What are the differences between a Business, a Job, and an Asset?
Business: A business is an integrated set of assets and activities capable of being managed to provide a return to its owners or to create economic benefits, such as revenues or lower costs for the owners.
Assets: An asset is a tangible resource that retains value after a year or more. The best assets grow in value over time, but some lose their value too.
Job: A paid position of regular employment, involving a master and servant relationship and subject to termination by the master.
What does thinking of your business as an asset imply?
- Create a strategic plan which can be a tool to guide the business owner and the management team down the path to strong growth and solid profitability. The plan should have sales forecasts and budgets that are granular and defensible
- Plan carefully, early and often – ideally at the inception of the business, but at least two years before beginning the sale process, which takes six to twelve months on average. The exit plan will develop an operational infrastructure capable of sustaining growth while facilitating a smooth transition to another owner.

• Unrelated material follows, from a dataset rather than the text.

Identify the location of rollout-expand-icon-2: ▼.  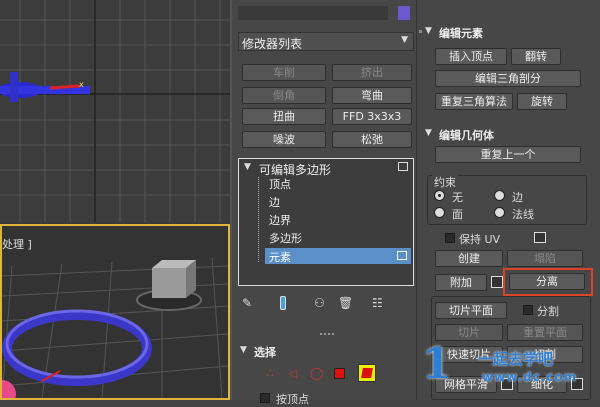
(428, 133). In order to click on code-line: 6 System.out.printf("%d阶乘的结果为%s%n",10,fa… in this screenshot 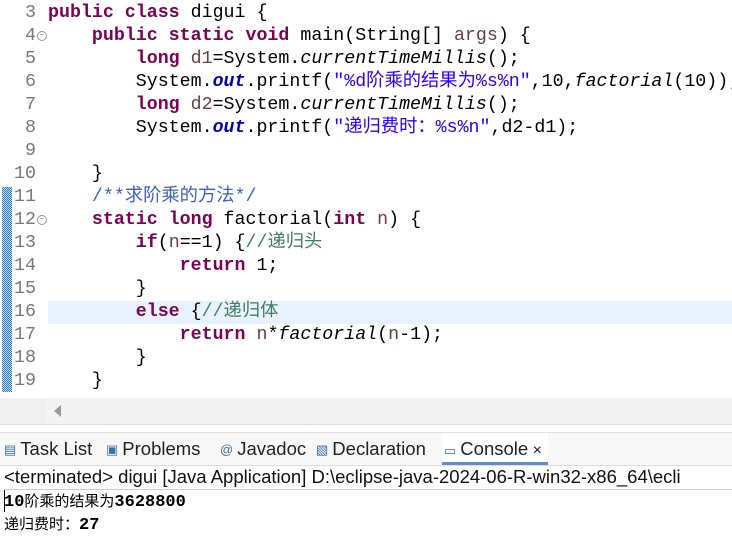, I will do `click(366, 82)`.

- Build a readily recognizable brand and ensure that your business is differentiated from other businesses within its sphere of operation.
- Build a strong culture and ensure that your employees are engaged in the corporate culture. The company should be separate and distinct from its founders in form and substance.
- Develop your company’s intellectual property portfolio (e.g Proprietary technology, websites, trademarks and patents).
- Ensure your financial and corporate information is periodically reviewed by a financial or legal professional, this ensures that you maintain independently verifiable information on your books.
Every entrepreneur should start and operate their business like it is an asset rather than a job. Assets can be bought and sold while jobs cannot. Consequently, the business owner should be thinking constantly about maximizing the value of their business, and positioning it and themselves for an exit: a successful sale to another person or entity that monetizes the years of risk and hard work, reflected in the current and future income streams generated by the business.